Figure 4. C-KIT phosphorylation mutants Y721F, Y568F and Y568F/Y570F are unable to activate Mitf.

(A) HEK293T cells were transfected with wt or mutant forms of c-KIT and Mitf. C-KIT with mutated binding site for the PI3 kinase regulatory subunit p85 (Y721F), did not result in a Mitf band shift. C-KIT mutants Y568F and Y568F/Y570F, lacking the ability to activated Src, did not activate Mitf upon SCF stimulation. However, the c-KIT Y703F/Y936F mutant was able to mediate SCF-induced Mitf activation. (B) Mouse melanocytes Melan-A that were treated as above showed the same Mitf activation pattern. To statistically verify the results, Mitf mobility shift densitometric quantitation was performed on (A) HEK293T cells and (B) Melan-A cells. Each bar represents the mean ± SEM for at least three independent experiments. *Denotes significant difference from positive control p = 0.00025. SFC treatment is indicated by gray bars. (C) Immunoprecipitation and subsequent immunoblotting of Gab2 protein reveal that neither HEK293T cells nor Melan- A melanocytes maintain an endogenous expression. In contrast, Gab2 protein is detected in the positive control BaF3 cell line.

Figure 5. Inhibitors against Src kinase, Mek, PI3 kinase, Akt and p38 antagonize c-KIT mediated Mitf activation.

Thirty minutes prior to SCF stimulation (A) HEK293T cells and (B) Melan-A cells were treated with Src family kinase inhibitor (SU6656), Mek inhibitor (U0126), PI3 kinase inhibitor (LY294002) or Akt inhibitor (Akt IV), respectively, all of which prevented c-KIT from activating Mitf. Densitometry analysis was done to statistically present Mitf mobility shift in (A) HEK293T cells and (B) Melan-A cells. Each bar represents the mean ± SEM for at least three independent experiments. *Denotes significant difference from positive control p = 0.00025. SFC treatment is indicated by gray bars.
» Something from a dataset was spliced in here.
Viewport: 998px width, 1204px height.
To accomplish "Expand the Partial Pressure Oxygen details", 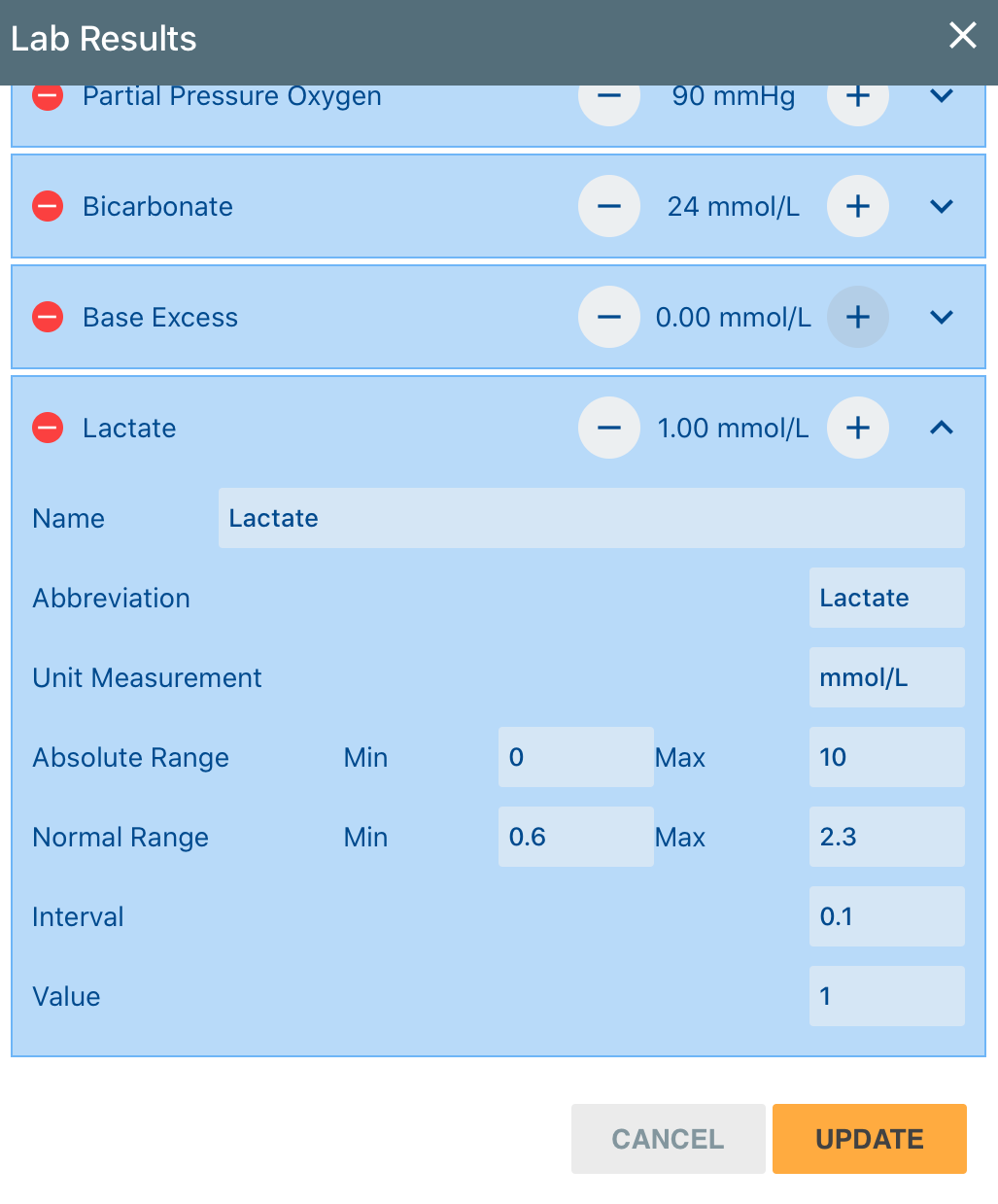I will (940, 96).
Figure 6. Effects of C-KIT and Mitf on cell proliferation.

HEK293T cells transfected with either c-KIT or Mitf did not influence the level of cell proliferation regardless of SCF stimulation. However, when wt c-KIT or c-KIT Y703F/Y936F and Mitf were introduced, SCF treatment for 48 hours resulted in an increase in cell numbers. While the c-KIT mutants Y568F and Y721F were able to mediate a proliferative response to SCF stimulation, the level of increase was significantly (p<0.01) lower compared to wt c-KIT or c-KIT Y703F/Y936F. Each bar represents the average of nine independent experiments. Error bars signify 95% confidence interval.

Figure 7. Proposed model for c-KIT mediated Mitf activation in HEK293T cells and mouse melanocytes, Melan- A.

Phosphorylation of c-KIT Y568/Y570 recruits and Src kinase, triggering the activation of Ras/Raf/Mek/Erk and p38 kinase pathways which finally leads to Mitf activation. In contrast, phosphorylation of c-KIT Y721 results direct binding of p85 and subsequent Mitf activation through Akt. P85 can also indirectly interact with c-KIT through the binding of Gab 2. Since Gab 2 is absent in both HEK283T and Melan- A cells, the Y721 pathways is favored, rendering the Y703/Y936 dispensible for Mitf activation.